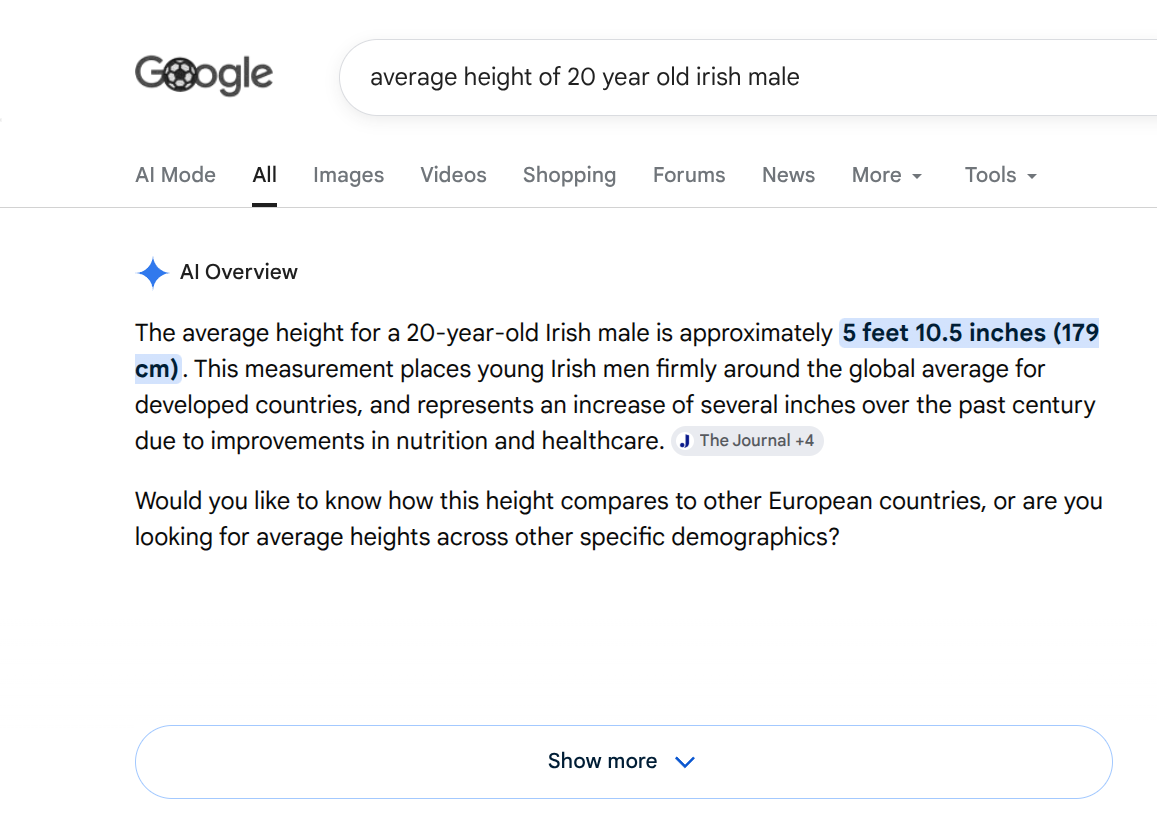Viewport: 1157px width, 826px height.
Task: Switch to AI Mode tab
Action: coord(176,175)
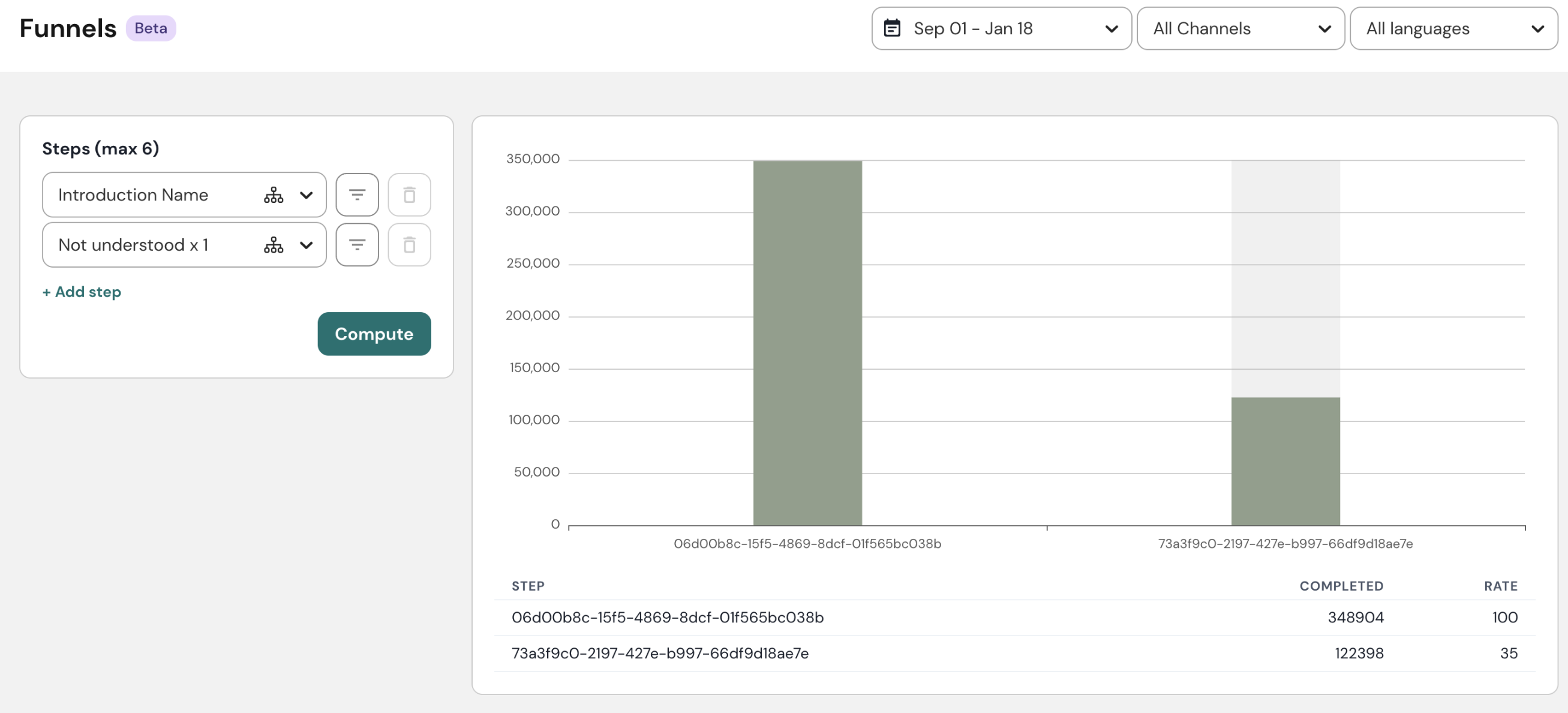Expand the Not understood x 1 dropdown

★ ★ ★ ★ ★

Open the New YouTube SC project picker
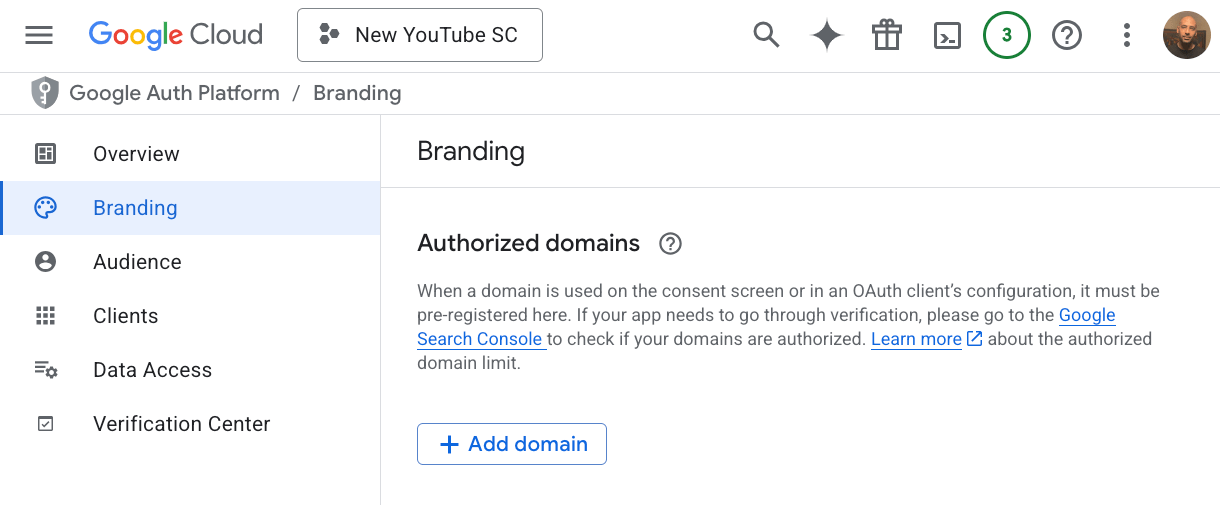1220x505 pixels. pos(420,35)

★ ★ ★ ★ ★

**EXERCISE DETAILS:** Rewrite the records from the line containing "Viewport: 1157px width, 826px height." through the line containing "Expand the Not understood x 1 dropdown", with "Switch to" replaced by "Go to" and nothing else changed. Give only those lines, and leave the pictures out.

**TASK ANSWER:**
Viewport: 1157px width, 826px height.
Task: Go to AI Mode tab
Action: coord(176,175)
Expand the Not understood x 1 dropdown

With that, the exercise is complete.